Donaldson, SH, Danielle Samulski, T, LaFave, C, Zeman, K, Wu, J, Trimble, A, Ceppe, A, Bennett, WD, Davis, SD
Journal of cystic fibrosis : official journal of the European Cystic Fibrosis Society. 2020;(6):942-948
Abstract
BACKGROUND Hypertonic saline (HS) is commonly prescribed for children with cystic fibrosis (CF) despite the absence of strong data indicating clinical efficacy in a population with mild lung disease. We hypothesized that HS treatment would result in a sustained improvement in mucociliary clearance (MCC) in children with CF who had minimal lung disease, thus providing evidence for a biologically relevant effect that also may be associated with clinical improvements. METHODS We performed a randomized, placebo controlled, double blind study of 6% versus 0.12% sodium chloride, delivered three-times daily with an eFlow nebulizer for 4 weeks.

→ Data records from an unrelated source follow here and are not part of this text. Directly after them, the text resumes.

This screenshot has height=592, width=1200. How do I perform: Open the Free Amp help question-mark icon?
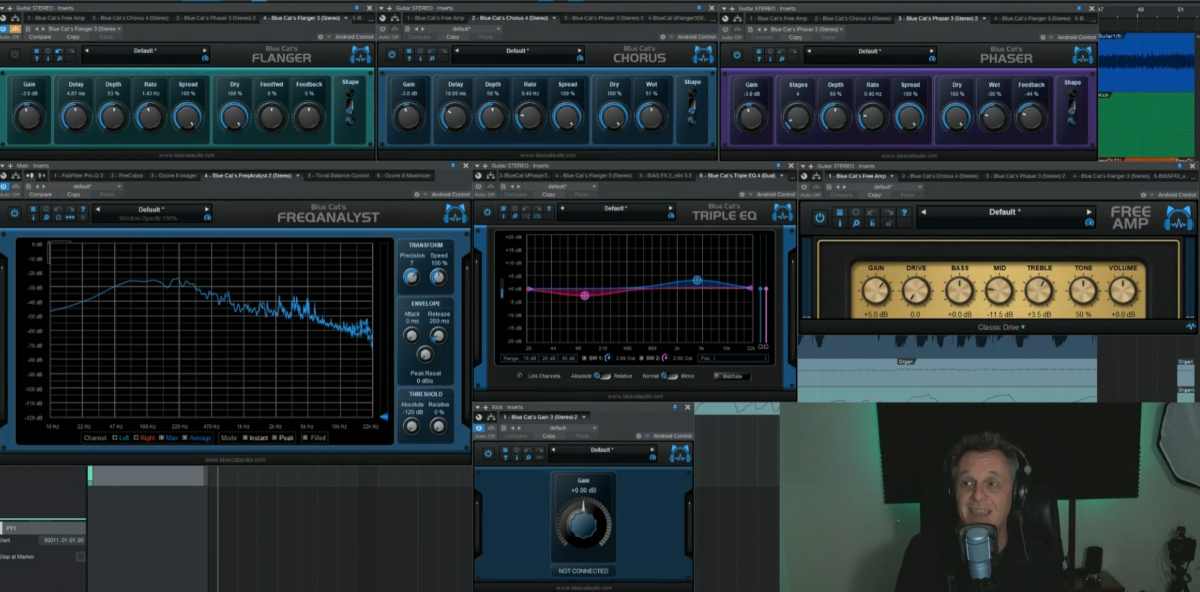[x=904, y=212]
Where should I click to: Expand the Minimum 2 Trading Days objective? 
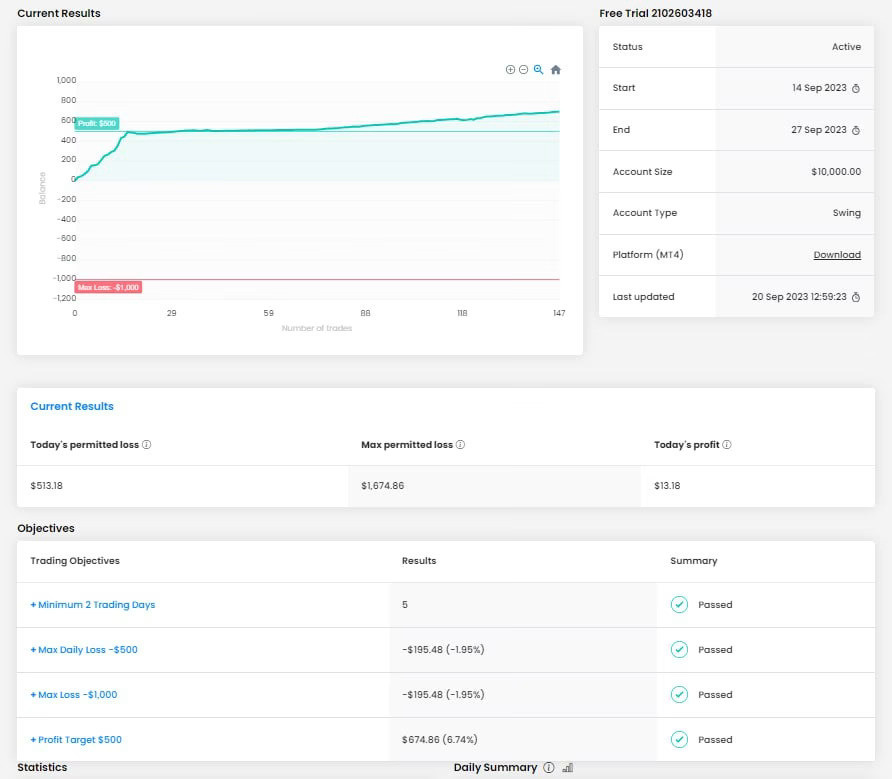pos(93,605)
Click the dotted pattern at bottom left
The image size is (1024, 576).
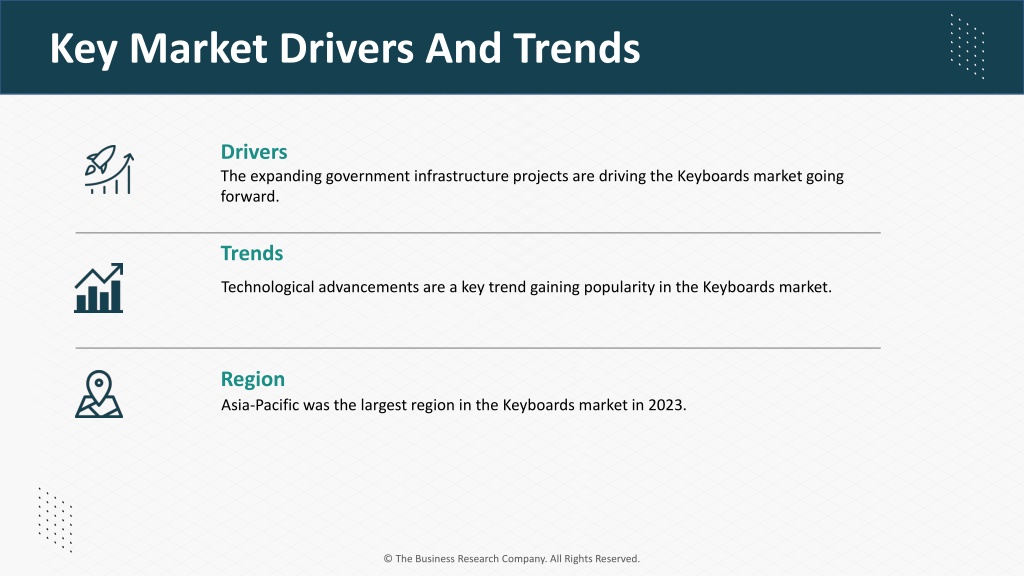pos(55,520)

MCC was measured using gamma scintigraphy at baseline, 2-hours after the first study treatment, and ~12-hours after the final dose (at day 28). Spirometry, respiratory symptoms (CFQ-R), and safety were also assessed. RESULTS Study treatments were generally well tolerated and safe. HS (6% sodium chloride) resulted in a significant, sustained improvement from baseline in whole lung clearance after 4 weeks of therapy (p = 0.014), despite absence of a prolonged single-dose effect after the initial dose. This sustained change (12 hrs after prior dose) was significantly greater when compared to placebo (0.12% sodium chloride) treatment (p = 0.016). Improvements in spirometry with HS did not reach statistical significance but correlated with MCC changes. CONCLUSIONS The observed sustained improvement in MCC with HS suggests that this treatment may yield health benefits, even in relatively mildly affected children with CF. Highlighting this physiologic finding is important due to the lack of meaningful, validated endpoints in this population.